文章目录
一、scala与spark
Scala是一门多范式的编程语言,一种类似java的编程语言,设计初衷是实现可伸缩的语言 、并集成面向对象编程和函数式编程的各种特性
Spark 是一种基于内存的快速、通用、可扩展的大数据分析计算引擎
二、环境配置
1.scala环境配置
先在系统变量里配置SCALA_HOME,再到PATH里引用SCALA_HOME下的bin目录
2.idea里的scala工具
利用idea开发,idea里有scala工具可以帮我们很快的配置scala环境
3.添加pom.xml依赖
<dependencies>
<dependency>
<groupId>org.apache.spark</groupId>
<artifactId>spark-core_2.12</artifactId>
<version>3.0.0</version>
</dependency>
<dependency>
<groupId>org.apache.spark</groupId>
<artifactId>spark-sql_2.12</artifactId>
<version>3.0.0</version>
</dependency>
<dependency>
<groupId>org.apache.spark</groupId>
<artifactId>spark-streaming_2.12</artifactId>
<version>3.0.0</version>
</dependency>
</dependencies>
三、编写代码处理游戏数据
1.统计出Counter-Strike游戏每个月玩家最多人数峰值
def main(args: Array[String]): Unit = {
val conf: SparkConf = new SparkConf().setAppName("test").setMaster("local[*]")
val spark: SparkSession = SparkSession.builder().config(conf).getOrCreate()

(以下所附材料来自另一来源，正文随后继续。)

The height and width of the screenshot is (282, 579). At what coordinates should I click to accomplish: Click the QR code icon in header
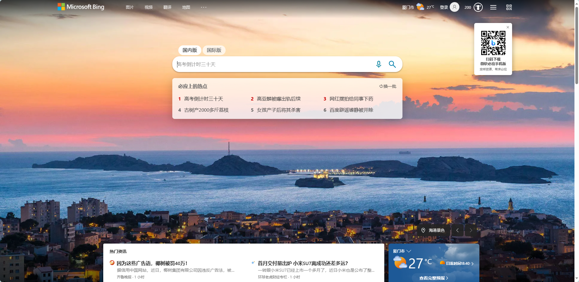click(509, 7)
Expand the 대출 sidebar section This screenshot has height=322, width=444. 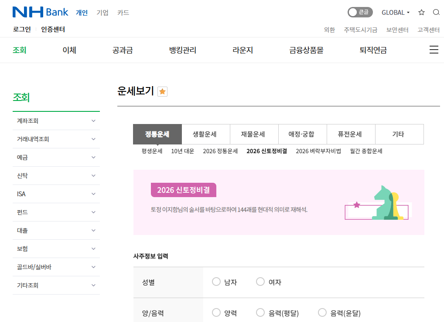pos(56,230)
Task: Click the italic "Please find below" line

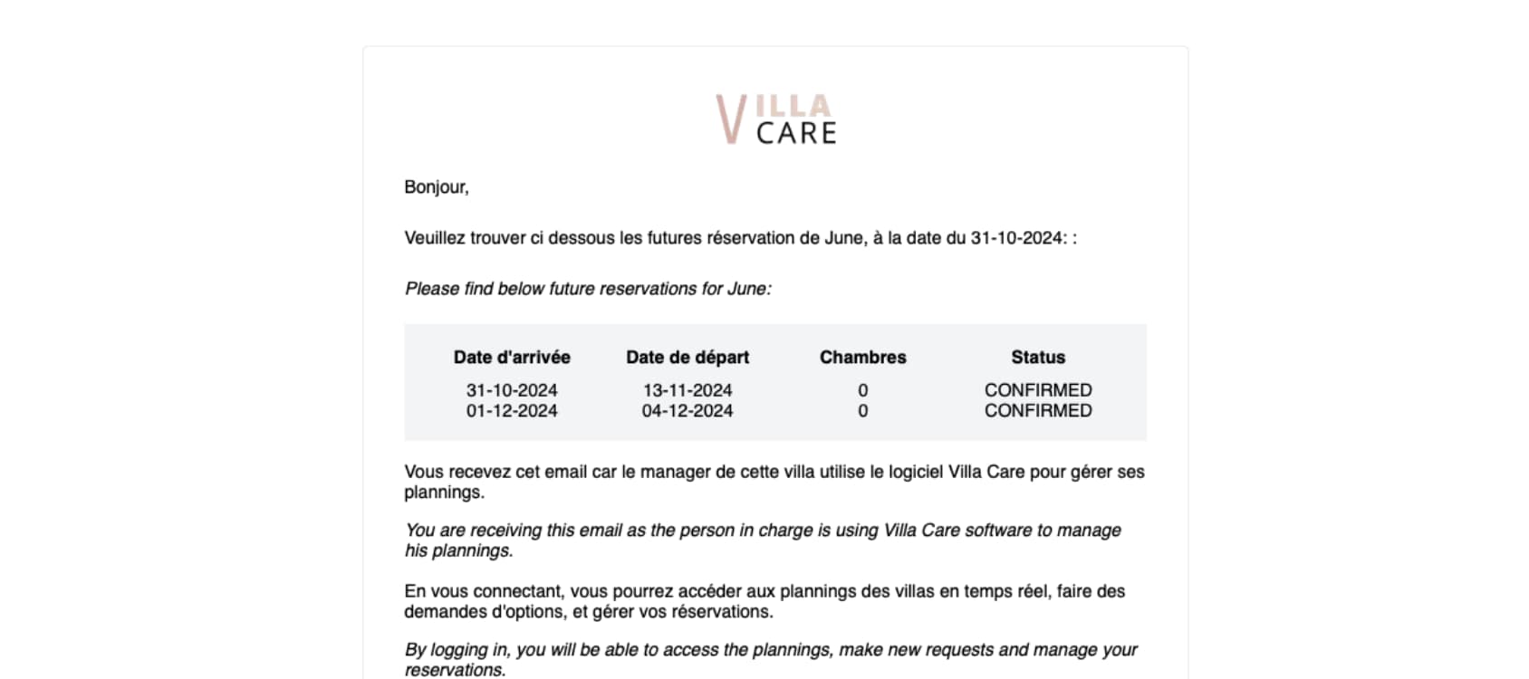Action: tap(587, 289)
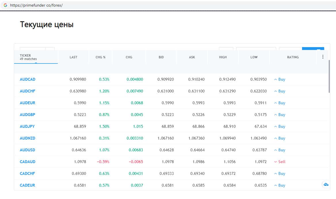Click the table's vertical scrollbar thumb
This screenshot has width=336, height=199.
click(329, 76)
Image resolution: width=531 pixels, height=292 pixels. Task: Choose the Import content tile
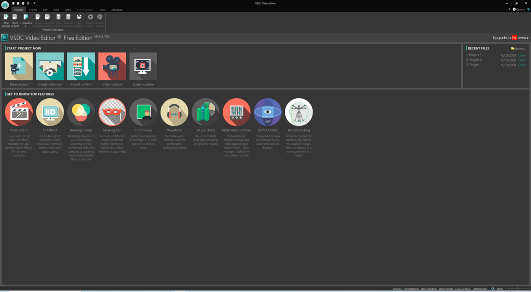81,66
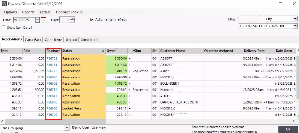Image resolution: width=299 pixels, height=133 pixels.
Task: Open the Reports menu
Action: (x=28, y=12)
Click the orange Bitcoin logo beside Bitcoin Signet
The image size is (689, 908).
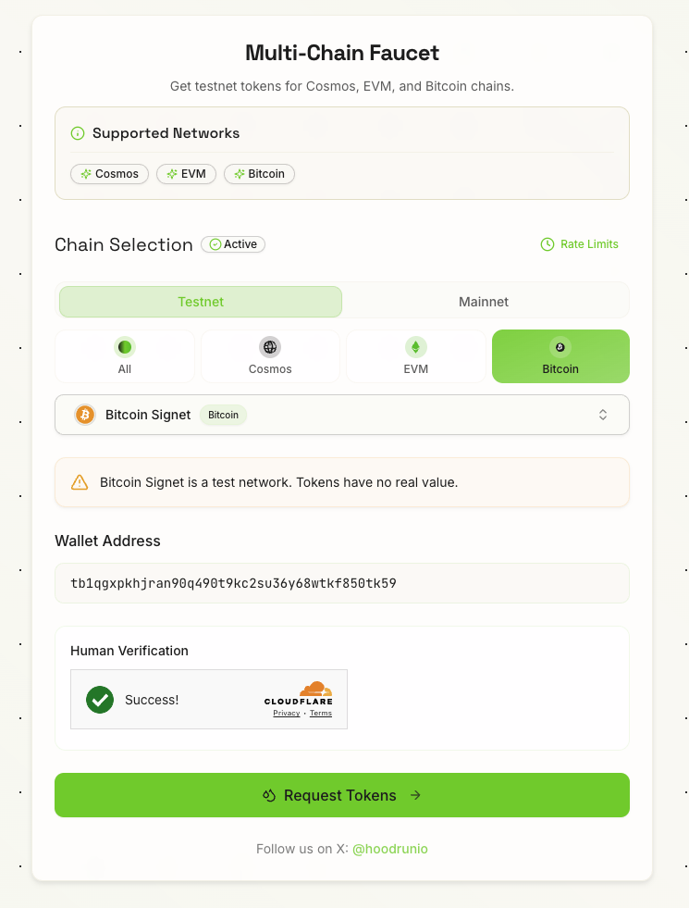click(85, 415)
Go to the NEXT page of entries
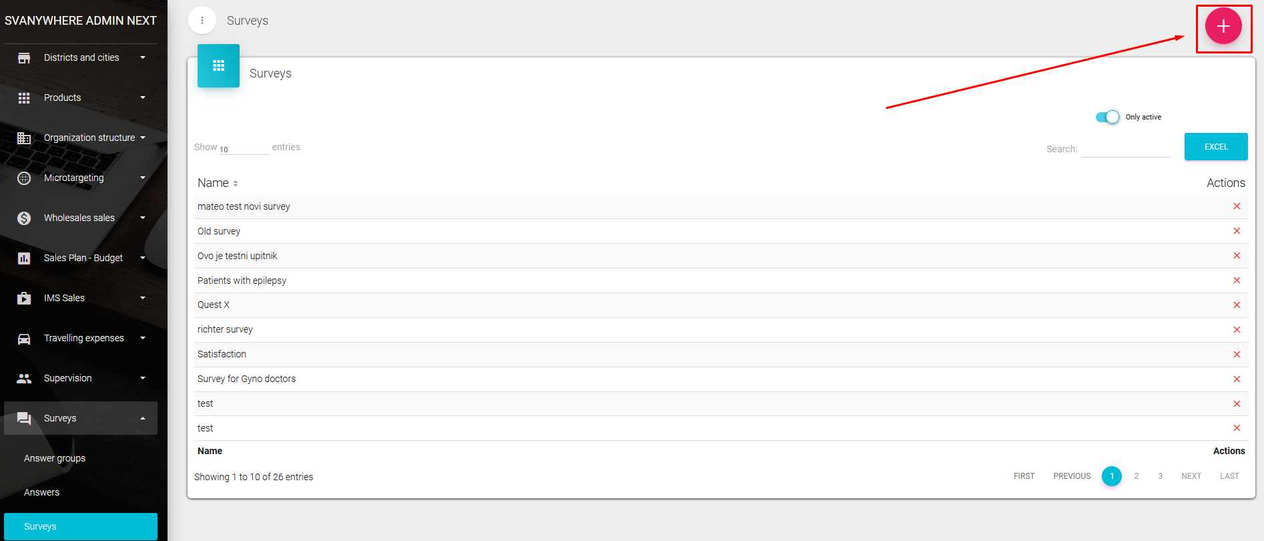The image size is (1264, 541). coord(1191,476)
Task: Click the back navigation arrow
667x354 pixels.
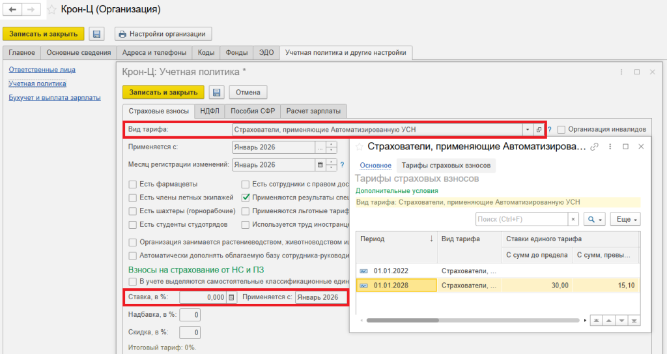Action: (x=13, y=9)
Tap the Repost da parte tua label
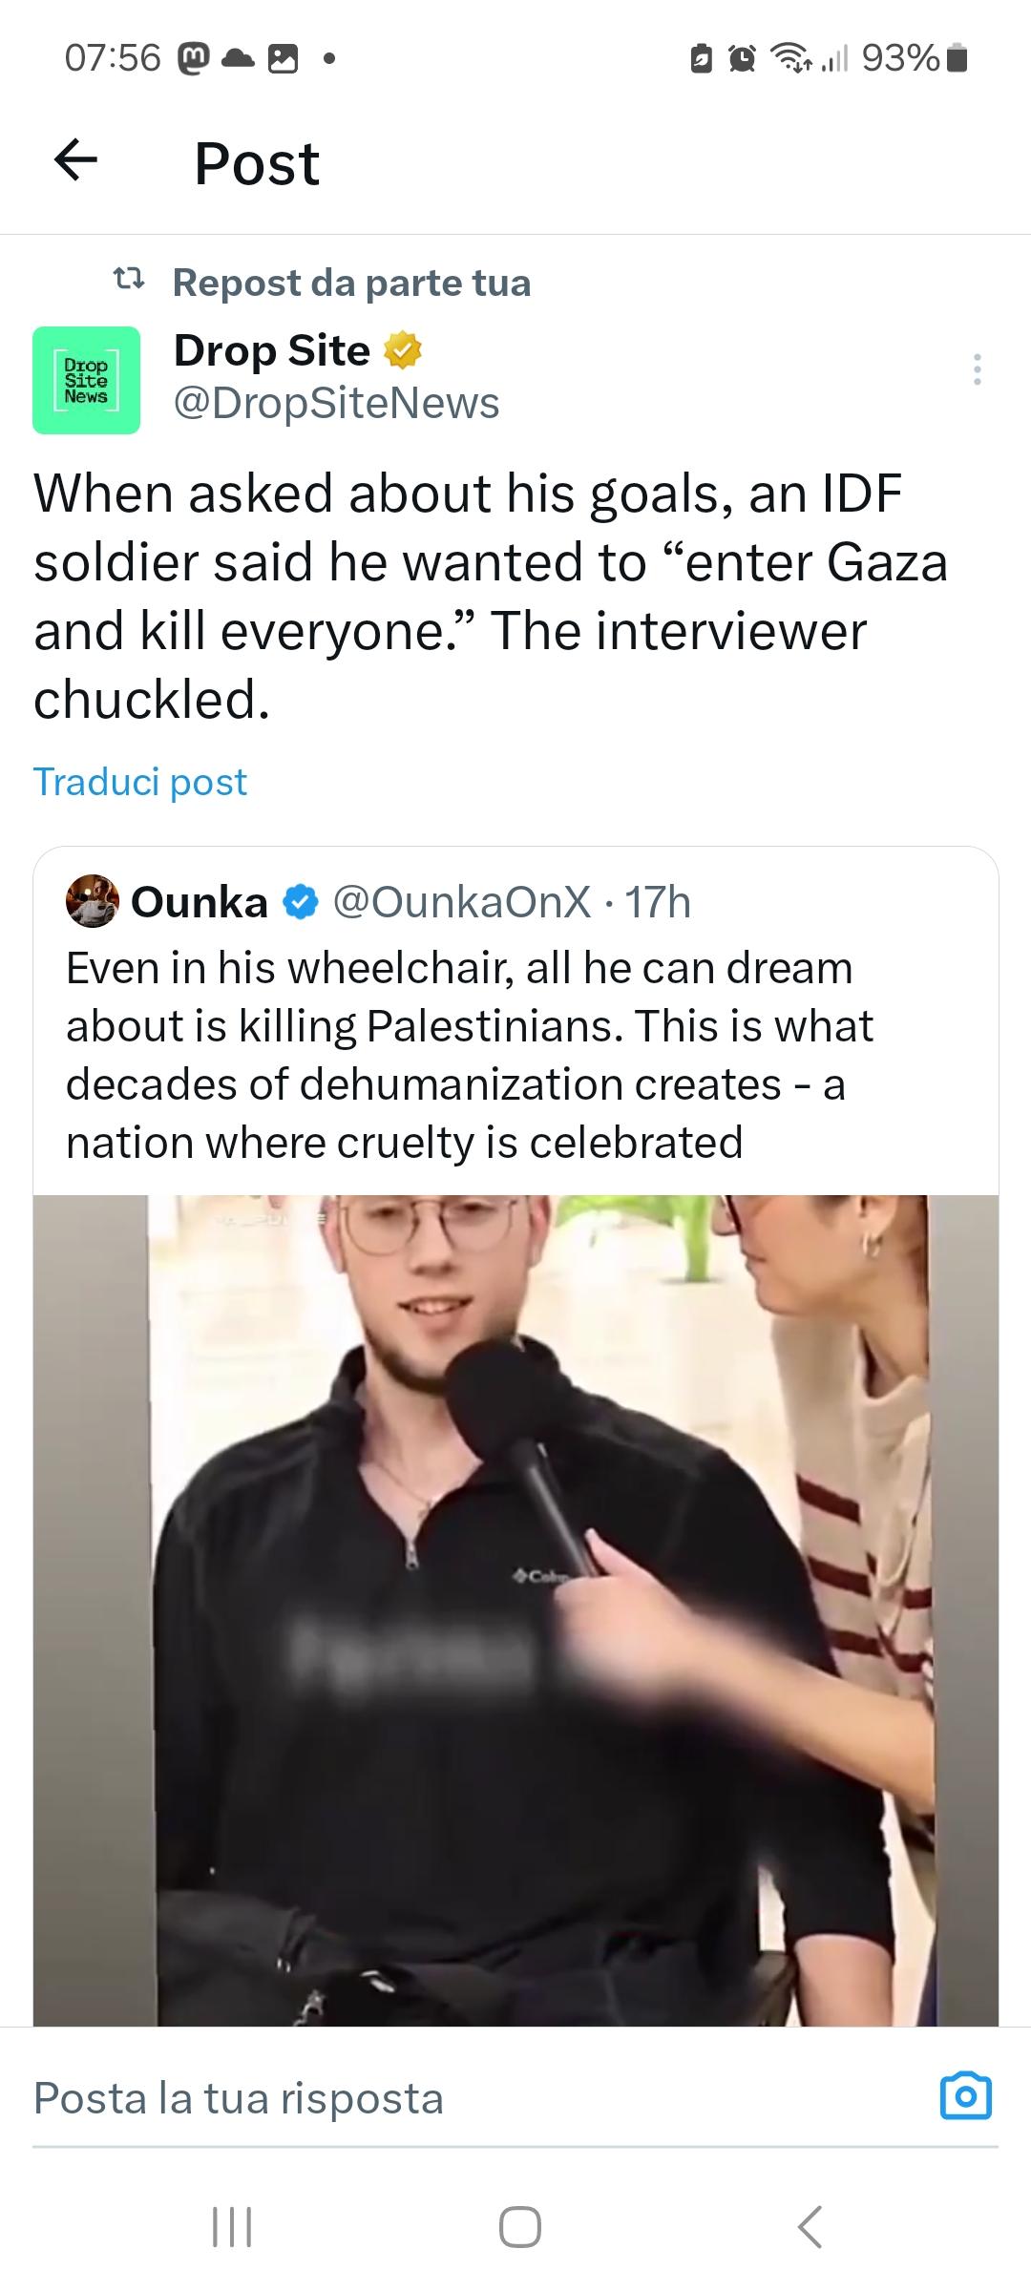Screen dimensions: 1031x2291 pos(351,283)
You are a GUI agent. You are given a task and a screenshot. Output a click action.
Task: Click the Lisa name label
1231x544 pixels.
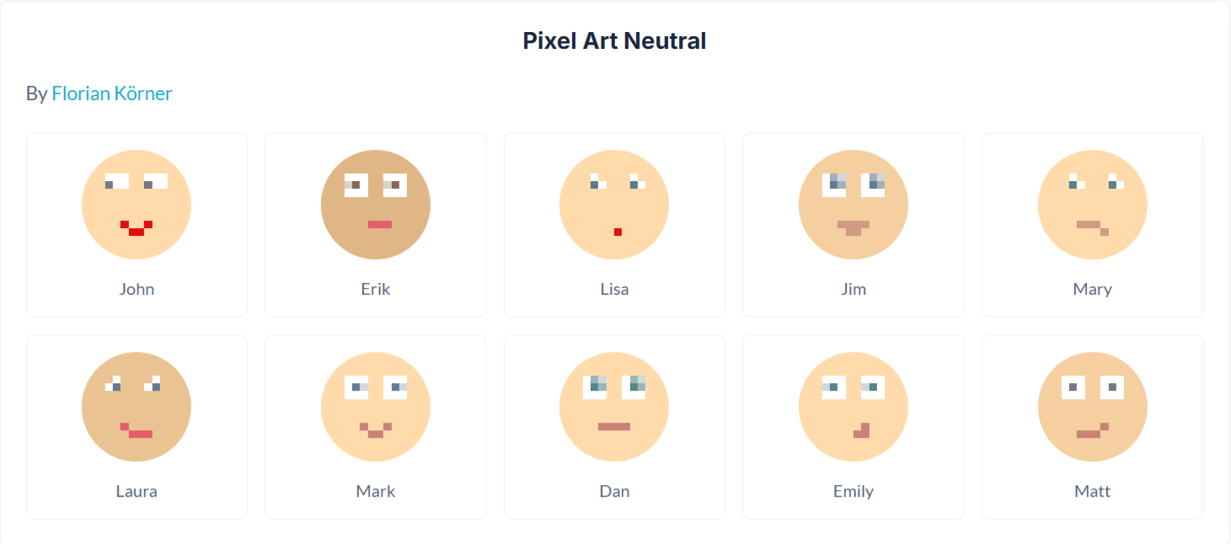pyautogui.click(x=614, y=290)
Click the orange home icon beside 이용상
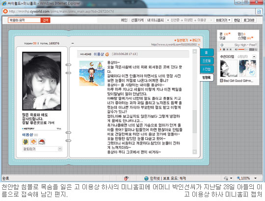 point(107,54)
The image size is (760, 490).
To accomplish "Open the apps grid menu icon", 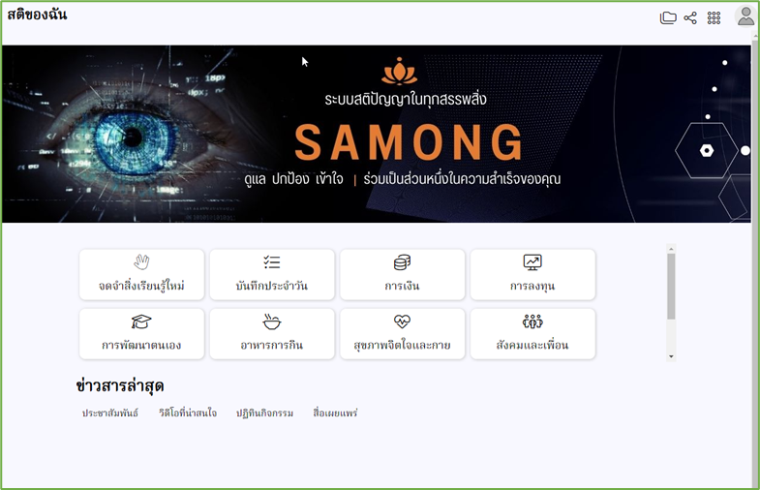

val read: DataFrame = spark.read
.format("csv")
.option("encoding","GBK")
.option("sep", ",")
.option("inferSchema", "true")
.option("header", "true")
.load("datas/AllSteamData.csv")
read.createOrReplaceTempView("steam")
val frame: DataFrame = spark.sql("select " +
"*,substring_index(Month,'月',1) as mon " +
"from steam " +
"where Month not like 'Last 30 Days' " +
"and " +
"Name='Counter-Strike'"
)
frame.createOrReplaceTempView("steam1")
spark.sql("select " +
"mon,max(PeakPlayers) as max_Players " +
"from steam1 " +
"group by mon " +
"order by max_Players desc").show()
spark.close()
}
最总结果
2.求游戏峰值人数大于10000最多的那个月份峰值最高前十个游戏
def main(args: Array[String]): Unit = {
val conf: SparkConf = new SparkConf().setAppName("test").setMaster("local[*]")
val spark: SparkSession = SparkSession.builder().config(conf).getOrCreate()
val read: DataFrame = spark.read
.format("csv")
.option("encoding","GBK")
.option("sep", ",")
.option("inferSchema", "true")
.option("header", "true")
.load("datas/AllSteamData.csv")
read.createOrReplaceTempView("steam")
val frame: DataFrame = spark.sql("select " +
"Name,PeakPlayers,substring_index(Month,'月',1) as mon " +
"from steam " +
"where Month not like 'Last 30 Days' " +
"and " +
"PeakPlayers > 10000")
frame.createOrReplaceTempView("steam1")
val frame1: DataFrame = spark.sql("select " +
"mon,count(mon) as ct " +
"from steam1 " +
"group by mon")
frame1.createOrReplaceTempView("steam2")
spark.sql("select " +
"Name,mon,max(cast(PeakPlayers as bigint)) as max_players " +
"from steam1 " +
"where mon=(select mon from steam2 where ct=(select max(ct) from steam2)) " +
"group by Name,mon " +
"order by max_players desc limit 10").show
spark.close()
}
最终结果
总结
我找的数据里有一些脏数据,处理的时候很多的坑也是弄了很久,要转数据类型等等,总体做下来没有太多困难